→ EXERCISE
I need each line of the entries below that includes the string "agent".

Stored items
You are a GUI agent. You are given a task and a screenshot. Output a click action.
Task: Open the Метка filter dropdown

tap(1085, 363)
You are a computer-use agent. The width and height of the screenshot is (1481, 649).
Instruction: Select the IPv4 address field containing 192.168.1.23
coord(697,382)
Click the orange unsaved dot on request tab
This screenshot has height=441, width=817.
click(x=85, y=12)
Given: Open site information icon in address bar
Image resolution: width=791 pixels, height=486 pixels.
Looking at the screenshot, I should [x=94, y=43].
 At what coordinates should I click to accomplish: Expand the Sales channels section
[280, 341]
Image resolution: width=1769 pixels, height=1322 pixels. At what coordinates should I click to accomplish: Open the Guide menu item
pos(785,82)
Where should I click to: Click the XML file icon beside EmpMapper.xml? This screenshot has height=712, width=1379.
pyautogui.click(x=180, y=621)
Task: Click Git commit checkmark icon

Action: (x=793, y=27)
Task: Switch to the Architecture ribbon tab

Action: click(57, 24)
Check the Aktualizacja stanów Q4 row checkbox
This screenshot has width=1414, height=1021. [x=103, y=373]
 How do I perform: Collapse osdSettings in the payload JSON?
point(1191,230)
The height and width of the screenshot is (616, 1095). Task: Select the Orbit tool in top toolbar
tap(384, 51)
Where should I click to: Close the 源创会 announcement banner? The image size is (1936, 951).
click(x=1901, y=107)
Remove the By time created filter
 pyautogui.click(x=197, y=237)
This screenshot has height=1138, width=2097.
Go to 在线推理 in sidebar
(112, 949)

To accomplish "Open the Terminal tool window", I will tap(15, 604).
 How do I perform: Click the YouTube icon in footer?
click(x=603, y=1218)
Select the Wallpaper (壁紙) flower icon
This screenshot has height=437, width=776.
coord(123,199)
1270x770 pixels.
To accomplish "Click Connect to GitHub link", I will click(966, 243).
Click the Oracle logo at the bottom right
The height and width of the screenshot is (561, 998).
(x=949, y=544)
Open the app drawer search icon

→ SOLUTION FOR THIS EXERCISE
You are a GUI agent. You are given a task and a screenshot. Output a click action.
You are a computer-use agent. The width and height of the screenshot is (1481, 649).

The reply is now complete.